Le juge a rendu sa décision mardi, selon laquelle, «aussi passionnés que puissent être les manifestants», ils n’avaient pas le droit unilatéral de décider comment l’espace vert du campus peut être utilisé par leur exercice de «force, d’occupation ou d’intimidation».
«Si la propriété est véritablement un espace quasi public, pourquoi un groupe ad hoc de personnes devrait-il déterminer qui peut utiliser cet espace pendant une période de plus de 50 jours ?»
«Aussi passionnés que nous soyons par l’allégement de la souffrance humaine dans le monde, priver nos concitoyens d’espaces verts ne sert à rien», a écrit le juge.
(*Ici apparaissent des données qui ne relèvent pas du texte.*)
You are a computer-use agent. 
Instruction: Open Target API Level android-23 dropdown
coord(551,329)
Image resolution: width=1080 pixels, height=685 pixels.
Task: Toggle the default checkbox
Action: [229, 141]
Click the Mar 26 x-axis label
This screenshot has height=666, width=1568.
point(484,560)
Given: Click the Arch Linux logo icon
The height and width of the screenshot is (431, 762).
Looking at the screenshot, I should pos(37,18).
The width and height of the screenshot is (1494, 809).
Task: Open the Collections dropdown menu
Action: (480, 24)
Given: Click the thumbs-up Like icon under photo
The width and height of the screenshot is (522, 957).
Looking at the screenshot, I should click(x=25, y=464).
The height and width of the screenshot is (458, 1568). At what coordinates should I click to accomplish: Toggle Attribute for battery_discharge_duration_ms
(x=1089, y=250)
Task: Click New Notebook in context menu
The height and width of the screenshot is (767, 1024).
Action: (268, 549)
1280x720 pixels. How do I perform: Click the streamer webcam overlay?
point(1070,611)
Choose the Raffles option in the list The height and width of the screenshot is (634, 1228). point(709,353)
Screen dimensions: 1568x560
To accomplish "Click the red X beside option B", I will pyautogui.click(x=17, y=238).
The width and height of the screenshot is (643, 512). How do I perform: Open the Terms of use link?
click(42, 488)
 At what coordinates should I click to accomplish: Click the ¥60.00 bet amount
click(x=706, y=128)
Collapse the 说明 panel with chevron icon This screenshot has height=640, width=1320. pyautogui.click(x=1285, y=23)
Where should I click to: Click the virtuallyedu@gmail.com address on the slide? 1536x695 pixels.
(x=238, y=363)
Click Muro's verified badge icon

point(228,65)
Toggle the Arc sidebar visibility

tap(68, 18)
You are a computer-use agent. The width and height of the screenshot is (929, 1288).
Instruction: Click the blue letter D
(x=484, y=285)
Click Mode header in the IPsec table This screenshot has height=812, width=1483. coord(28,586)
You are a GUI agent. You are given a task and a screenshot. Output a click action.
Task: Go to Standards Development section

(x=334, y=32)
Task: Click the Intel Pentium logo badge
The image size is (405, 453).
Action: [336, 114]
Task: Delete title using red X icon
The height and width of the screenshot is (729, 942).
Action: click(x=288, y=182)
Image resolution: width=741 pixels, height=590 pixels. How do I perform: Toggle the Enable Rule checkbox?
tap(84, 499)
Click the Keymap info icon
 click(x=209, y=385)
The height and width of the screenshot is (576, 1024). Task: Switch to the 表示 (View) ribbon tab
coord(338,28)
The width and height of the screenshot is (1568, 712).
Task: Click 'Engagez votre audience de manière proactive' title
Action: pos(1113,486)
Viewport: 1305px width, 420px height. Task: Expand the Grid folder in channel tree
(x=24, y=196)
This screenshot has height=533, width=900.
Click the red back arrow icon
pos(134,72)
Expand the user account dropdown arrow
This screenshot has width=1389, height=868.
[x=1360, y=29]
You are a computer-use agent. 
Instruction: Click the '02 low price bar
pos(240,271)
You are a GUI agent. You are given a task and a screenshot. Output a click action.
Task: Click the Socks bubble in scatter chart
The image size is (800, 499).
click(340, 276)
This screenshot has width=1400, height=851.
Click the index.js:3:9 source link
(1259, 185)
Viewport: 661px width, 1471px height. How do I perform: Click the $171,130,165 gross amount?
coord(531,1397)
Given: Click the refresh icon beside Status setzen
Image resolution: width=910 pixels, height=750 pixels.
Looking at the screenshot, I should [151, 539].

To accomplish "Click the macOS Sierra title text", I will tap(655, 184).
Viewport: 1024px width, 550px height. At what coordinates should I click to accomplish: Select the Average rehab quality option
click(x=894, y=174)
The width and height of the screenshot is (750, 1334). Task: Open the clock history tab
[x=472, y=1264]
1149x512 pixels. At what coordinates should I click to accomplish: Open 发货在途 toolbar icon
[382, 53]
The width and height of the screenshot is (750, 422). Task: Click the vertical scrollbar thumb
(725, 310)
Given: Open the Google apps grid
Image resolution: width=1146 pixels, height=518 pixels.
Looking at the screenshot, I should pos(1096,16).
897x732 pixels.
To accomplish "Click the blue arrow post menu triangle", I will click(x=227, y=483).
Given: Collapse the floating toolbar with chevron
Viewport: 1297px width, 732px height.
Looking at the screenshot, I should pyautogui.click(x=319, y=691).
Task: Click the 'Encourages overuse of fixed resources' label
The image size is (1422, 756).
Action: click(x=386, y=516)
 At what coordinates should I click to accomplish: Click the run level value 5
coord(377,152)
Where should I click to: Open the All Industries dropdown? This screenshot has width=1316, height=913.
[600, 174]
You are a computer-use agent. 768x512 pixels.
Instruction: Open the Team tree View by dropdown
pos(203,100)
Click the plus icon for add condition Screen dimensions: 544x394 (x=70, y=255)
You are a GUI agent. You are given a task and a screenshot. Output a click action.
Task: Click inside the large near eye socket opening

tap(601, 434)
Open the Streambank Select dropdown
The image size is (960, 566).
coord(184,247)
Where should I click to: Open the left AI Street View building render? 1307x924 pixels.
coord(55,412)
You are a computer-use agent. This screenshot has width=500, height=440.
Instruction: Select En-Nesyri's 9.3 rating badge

Il a toutefois rejeté les allégations selon lesquelles les manifestants du camp auraient fait une circulation de discours et de slogans de haine antisémites, accusations régulièrement dirigées contre le groupe par des organisations proisraéliennes qui avaient cherché à saper la manifestation.
Même si le juge a noté que certains propos de «l’extérieur du camp» étaient des discours de haine, aucun des manifestants du camp n’avait été lié à ces propos et ils avaient en fait pris des mesures pour retirer les messages offensants à proximité du camp quand ils sont apparus.
Le juge a en revanche cité plusieurs exemples de manifestants ayant eux-mêmes fait l’objet de commentaires haineux.
Il a conclu que le campement était pacifique et a cité les témoignages de manifestants qui l’ont décrit comme une communauté inclusive et bienveillante où musulmans et juifs avaient co-dirigé les dîners de Shabbat et partagé la prière.
Les manifestants ont fait valoir qu’une injonction constitue une atteinte majeure à leur droit à la liberté d’expression et ont souligné que les universités étaient un espace clé de protestation et de débat. Le juge a cependant estimé qu’il n’existait aucun droit d’occuper une propriété qui ne leur appartient pas.